> _Work to do_: Reproduce each of the items below word for word, keeping every line in its original order.
[START Records provided]
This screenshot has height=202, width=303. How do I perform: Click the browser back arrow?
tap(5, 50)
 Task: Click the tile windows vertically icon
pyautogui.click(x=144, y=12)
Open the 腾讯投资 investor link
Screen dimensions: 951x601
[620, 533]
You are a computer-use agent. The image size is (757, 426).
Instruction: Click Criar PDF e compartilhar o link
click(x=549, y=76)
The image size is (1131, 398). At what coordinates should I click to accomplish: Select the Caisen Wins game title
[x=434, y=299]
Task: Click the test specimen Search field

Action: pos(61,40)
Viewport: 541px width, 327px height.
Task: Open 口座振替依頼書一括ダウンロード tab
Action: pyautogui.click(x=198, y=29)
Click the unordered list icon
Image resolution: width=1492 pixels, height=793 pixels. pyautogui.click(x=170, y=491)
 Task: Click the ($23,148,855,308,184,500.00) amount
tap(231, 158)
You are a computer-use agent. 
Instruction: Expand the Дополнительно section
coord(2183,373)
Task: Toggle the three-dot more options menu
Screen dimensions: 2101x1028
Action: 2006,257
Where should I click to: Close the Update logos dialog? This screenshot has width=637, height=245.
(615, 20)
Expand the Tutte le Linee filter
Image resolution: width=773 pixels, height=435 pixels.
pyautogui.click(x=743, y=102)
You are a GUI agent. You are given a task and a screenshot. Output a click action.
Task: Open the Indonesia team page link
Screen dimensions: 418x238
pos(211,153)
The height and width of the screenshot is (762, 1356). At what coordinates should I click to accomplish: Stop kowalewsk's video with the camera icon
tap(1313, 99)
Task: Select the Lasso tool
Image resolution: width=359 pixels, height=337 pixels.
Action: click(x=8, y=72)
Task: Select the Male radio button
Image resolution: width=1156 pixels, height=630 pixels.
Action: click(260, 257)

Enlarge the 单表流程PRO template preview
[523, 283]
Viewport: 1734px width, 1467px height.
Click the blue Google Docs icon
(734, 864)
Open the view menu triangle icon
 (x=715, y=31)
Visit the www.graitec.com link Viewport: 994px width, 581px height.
[END Records provided]
> _Answer to this task_:
This screenshot has height=202, width=303. How do I perform: Click the browser back arrow?
tap(5, 50)
 Task: Click the tile windows vertically icon
pyautogui.click(x=144, y=12)
Open the 腾讯投资 investor link
Screen dimensions: 951x601
[620, 533]
You are a computer-use agent. The image size is (757, 426).
Instruction: Click Criar PDF e compartilhar o link
click(x=549, y=76)
The image size is (1131, 398). At what coordinates should I click to accomplish: Select the Caisen Wins game title
[x=434, y=299]
Task: Click the test specimen Search field

Action: pos(61,40)
Viewport: 541px width, 327px height.
Task: Open 口座振替依頼書一括ダウンロード tab
Action: pyautogui.click(x=198, y=29)
Click the unordered list icon
Image resolution: width=1492 pixels, height=793 pixels. pyautogui.click(x=170, y=491)
 Task: Click the ($23,148,855,308,184,500.00) amount
tap(231, 158)
You are a computer-use agent. 
Instruction: Expand the Дополнительно section
coord(2183,373)
Task: Toggle the three-dot more options menu
Screen dimensions: 2101x1028
Action: 2006,257
Where should I click to: Close the Update logos dialog? This screenshot has width=637, height=245.
(615, 20)
Expand the Tutte le Linee filter
Image resolution: width=773 pixels, height=435 pixels.
pyautogui.click(x=743, y=102)
You are a GUI agent. You are given a task and a screenshot. Output a click action.
Task: Open the Indonesia team page link
Screen dimensions: 418x238
pos(211,153)
The height and width of the screenshot is (762, 1356). At what coordinates should I click to accomplish: Stop kowalewsk's video with the camera icon
tap(1313, 99)
Task: Select the Lasso tool
Image resolution: width=359 pixels, height=337 pixels.
Action: click(x=8, y=72)
Task: Select the Male radio button
Image resolution: width=1156 pixels, height=630 pixels.
Action: click(260, 257)

Enlarge the 单表流程PRO template preview
[523, 283]
Viewport: 1734px width, 1467px height.
Click the blue Google Docs icon
(734, 864)
Open the view menu triangle icon
 (x=715, y=31)
Visit the www.graitec.com link Viewport: 994px width, 581px height.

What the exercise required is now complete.